● **GOAL OF THE EXERCISE**:
Copy the lines that open with the line containing "You are a GUI" and close with the line containing "pyautogui.click(x=1324, y=283)", swapping "new posts" for "recent posts" and leaving all else unchanged. Give only those lines, without the pictures.

● **PROVIDED RECORDS**:
========
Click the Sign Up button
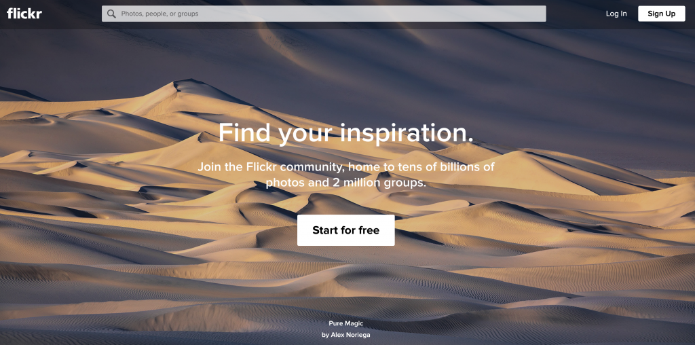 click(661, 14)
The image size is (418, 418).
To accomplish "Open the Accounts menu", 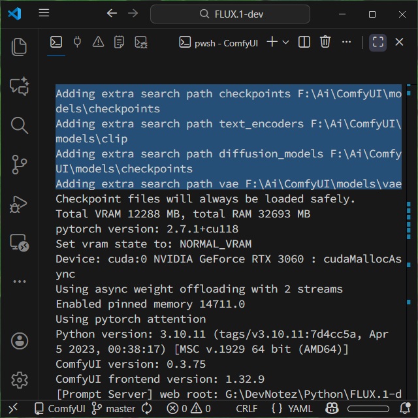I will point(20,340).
========
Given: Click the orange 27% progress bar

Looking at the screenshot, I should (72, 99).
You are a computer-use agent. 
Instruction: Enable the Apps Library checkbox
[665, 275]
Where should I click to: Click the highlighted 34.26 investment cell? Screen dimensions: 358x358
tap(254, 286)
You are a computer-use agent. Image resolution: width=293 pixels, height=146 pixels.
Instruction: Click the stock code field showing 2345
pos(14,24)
========
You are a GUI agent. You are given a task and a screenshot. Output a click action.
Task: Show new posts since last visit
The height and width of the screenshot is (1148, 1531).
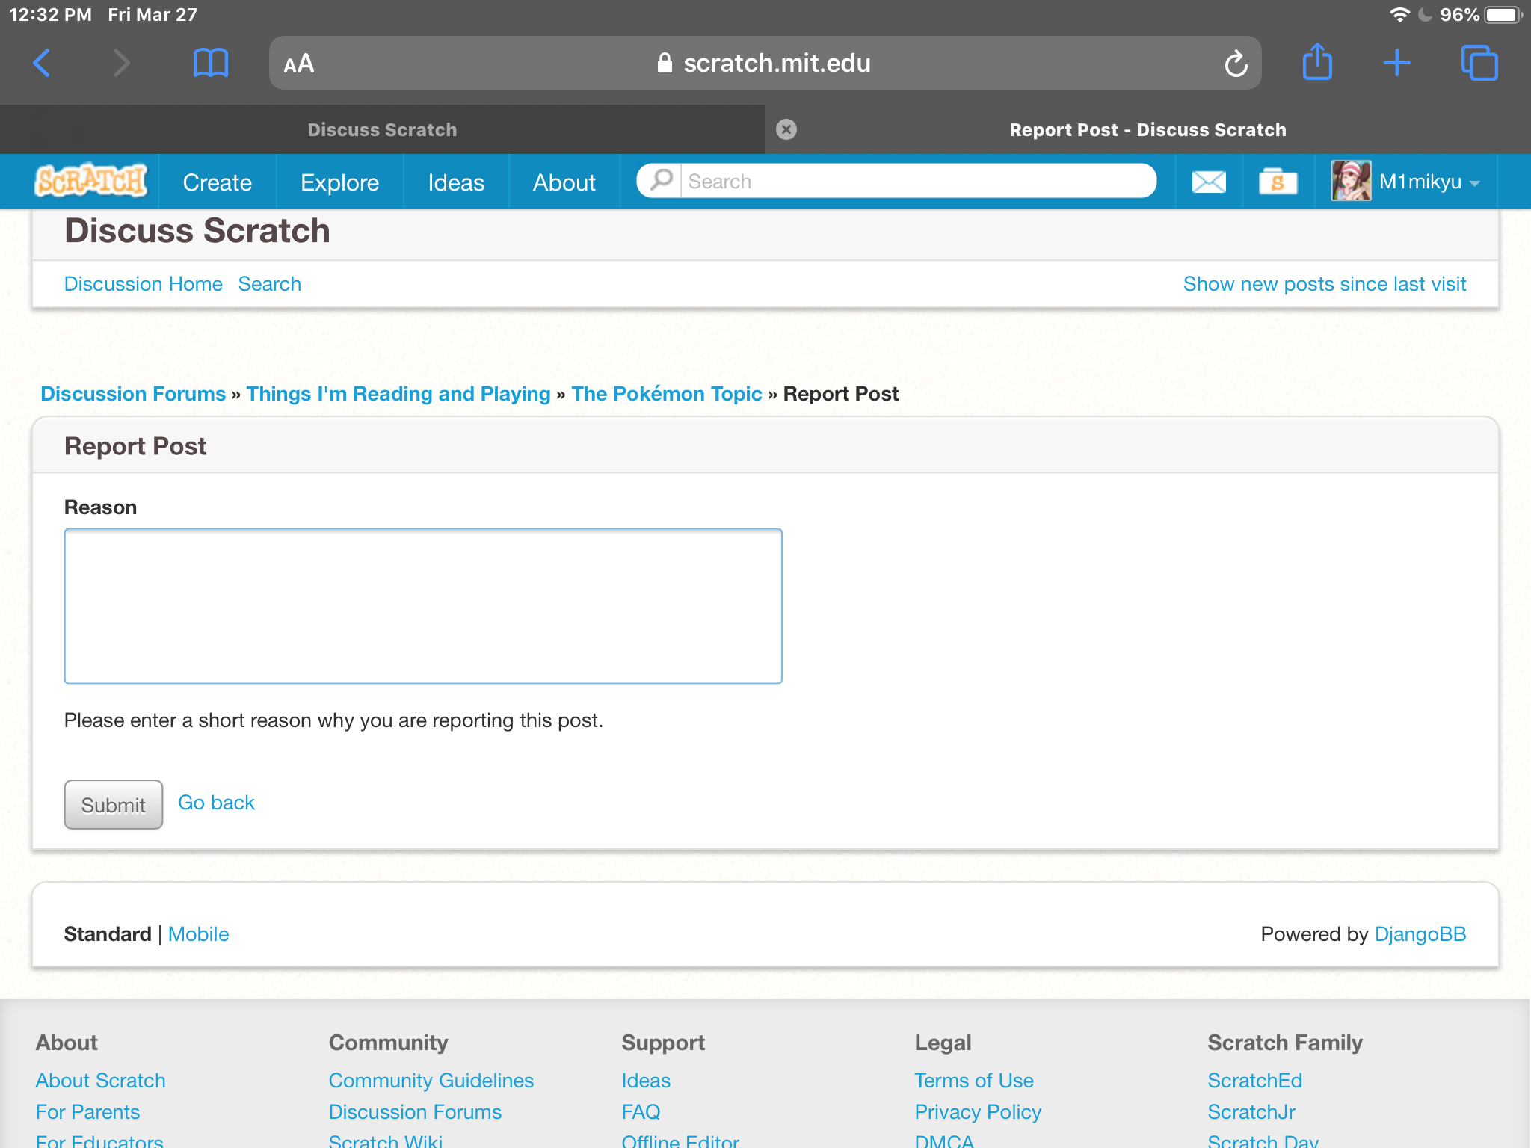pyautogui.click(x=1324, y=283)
========
● **RESULT OF THE TASK**:
You are a GUI agent. You are given a task and a screenshot. Output a click action.
Task: Show recent posts since last visit
The height and width of the screenshot is (1148, 1531).
pyautogui.click(x=1324, y=283)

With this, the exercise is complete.